La porte s’ouvrit tout à coup.

– Je ne vous dérange pas ? dit une voix triomphante.

La mère, un peu assoupie, releva la tête brusquement :

– Eh ! c’est monsieur Frantz… Entrez donc, monsieur Frantz… Vous voyez ; nous attendons le père… Ces brigands d’artistes, ça rentre toujours si tard… Asseyez-vous là… vous souperez avec lui…

– Oh ! non, merci, répondit Frantz dont les lèvres étaient encore pâles de l’émotion qu’il venait d’avoir ; merci, je ne m’arrête pas… J’ai vu de la lumière à la porte et je suis entré seulement pour vous dire… pour vous apprendre une grande nouvelle qui vous fera bien plaisir, car je sais que vous m’aimez…

– Et quoi donc, grand Dieu ?

– Il y a promesse de mariage entre monsieur Frantz Risler et mademoiselle Sidonie !…

– Là ! quand je vous disais qu’il ne lui manquait plus qu’une bonne petite femme, fit la maman Delobelle en se levant pour lui sauter au cou.
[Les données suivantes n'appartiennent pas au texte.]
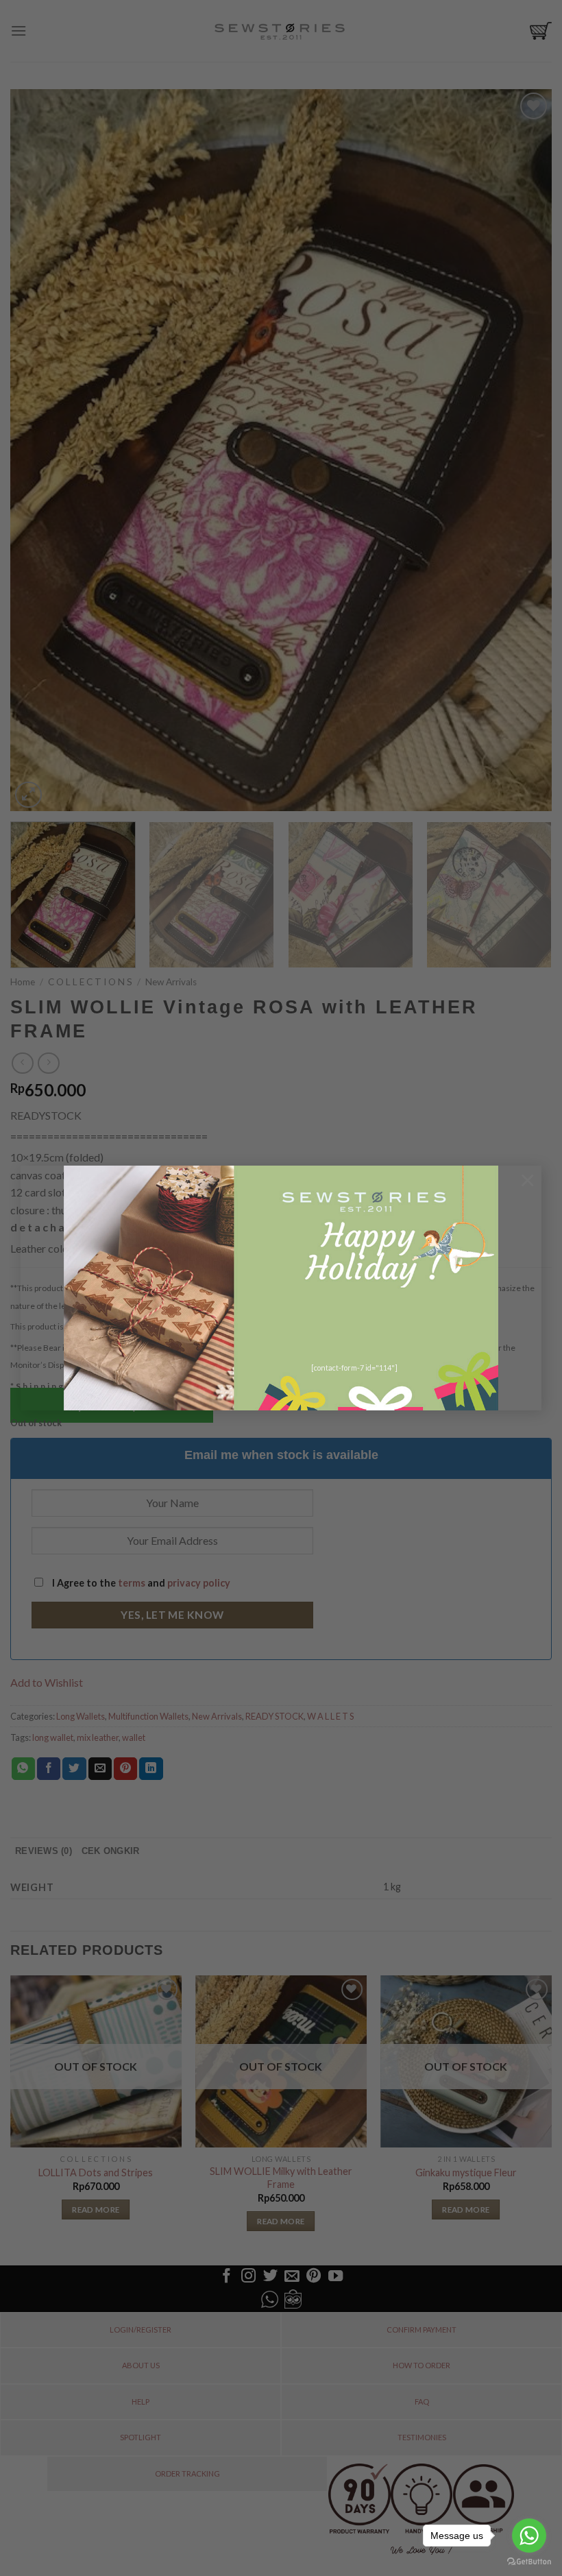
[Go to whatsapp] (529, 2535)
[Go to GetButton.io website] (529, 2561)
Désirée n’eut pas la force de prononcer une parole. Elle se pencha encore plus sur son ouvrage, et comme Frantz avait les yeux exclusivement fixés sur son bonheur, que la maman Delobelle ne regardait que la pendule pour voir si son grand homme rentrerait bientôt, personne ne s’aperçut de l’émotion de la boiteuse, de sa pâleur, ni du tremblement convulsif du petit oiseau immobile entre ses mains, la tête renversée, comme un oiseau blessé à mort.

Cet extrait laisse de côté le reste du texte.